Evidence from animal studies indicates that both exercise and PA (forced and voluntary wheel running, respectively) are associated with lower levels of cortical Aβ(11, 12). Importantly, exercise may contribute to both reduced production and increased clearance of cortical Aβ. Facilitation of Aβ accumulation may occur via processing of amyloid precursor protein (APP), which is processed either via the non-amyloidogenic pathway (leads to neuronal growth and excitability) or amyloidogenic pathway (produces the building blocks for Aβ plaques)(13). Exercise can modulate enzymes which are involved in APP cleavage, such as ADAM-10(14), presenilin (PS1)(15), and BACE1(16), reducing APP cleavage via the amyloidogenic pathway, and thereby decreasing the production of Aβ(17) in mouse models of AD.

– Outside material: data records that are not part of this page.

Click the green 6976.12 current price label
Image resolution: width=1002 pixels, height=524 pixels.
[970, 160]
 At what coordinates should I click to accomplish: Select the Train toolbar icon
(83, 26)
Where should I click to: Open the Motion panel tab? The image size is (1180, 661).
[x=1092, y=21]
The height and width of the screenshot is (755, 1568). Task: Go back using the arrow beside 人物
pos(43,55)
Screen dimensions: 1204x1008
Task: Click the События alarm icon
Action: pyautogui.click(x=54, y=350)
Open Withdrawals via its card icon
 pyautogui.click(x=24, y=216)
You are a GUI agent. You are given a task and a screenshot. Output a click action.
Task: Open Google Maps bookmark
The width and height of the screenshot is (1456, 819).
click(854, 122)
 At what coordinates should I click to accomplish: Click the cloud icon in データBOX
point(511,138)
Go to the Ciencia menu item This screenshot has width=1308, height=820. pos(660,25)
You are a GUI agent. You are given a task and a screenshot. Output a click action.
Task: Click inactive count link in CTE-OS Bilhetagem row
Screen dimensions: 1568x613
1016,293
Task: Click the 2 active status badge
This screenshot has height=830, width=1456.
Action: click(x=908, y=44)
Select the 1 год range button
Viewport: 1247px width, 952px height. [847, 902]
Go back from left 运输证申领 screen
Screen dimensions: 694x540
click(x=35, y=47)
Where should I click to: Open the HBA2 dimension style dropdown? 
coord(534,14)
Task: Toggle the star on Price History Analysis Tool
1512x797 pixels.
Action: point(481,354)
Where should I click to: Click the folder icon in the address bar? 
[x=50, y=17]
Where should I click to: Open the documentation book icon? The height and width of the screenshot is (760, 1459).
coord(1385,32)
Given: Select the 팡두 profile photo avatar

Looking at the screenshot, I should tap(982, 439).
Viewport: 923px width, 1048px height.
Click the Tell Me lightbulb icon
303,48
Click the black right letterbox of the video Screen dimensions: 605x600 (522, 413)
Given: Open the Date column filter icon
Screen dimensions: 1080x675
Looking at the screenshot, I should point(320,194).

ApoE4 plays a central role in driving Aβ accumulation, through both facilitating Aβ aggregation and inhibiting Aβ clearance(18). For example, ApoE4 is less efficient at clearing soluble Aβ from the interstitial fluid (ISF), as opposed to ApoE2 or ApoE3(19). ApoE isoforms may also mediate the clearance of Aβ via the blood brain barrier (BBB), with ApoE4 being the least efficient(20). Indeed, a combination of chronically elevated IL-6 (a pro-inflammatory cytokine) and BBB dysfunction has been associated with greater Aβ in APOE ε4 carriers only(21). Additionally, ApoE4 binding to Aβ may alter the Aβ clearance pathway from the LDL receptor–related protein 1 (LRP1) to the VLDL receptor (VLDLR), which internalises Aβ-ApoE4 complexes at the BBB more slowly than LRP1(22). However, ApoE may also compete with Aβ for cellular uptake via LDLR receptors(23). It remains unclear whether ApoE facilitates cellular Aβ uptake via forming Aβ-ApoE4 complexes, whose clearance efficiency is ApoE isoform dependent, or whether ApoE may compete with Aβ for receptor binding(24). Finally, the ApoE4 isoform may be less efficient at promoting Aβ degradation via neprilysin (an Aβ degrading enzyme), compared to ApoE2 and ApoE3(25).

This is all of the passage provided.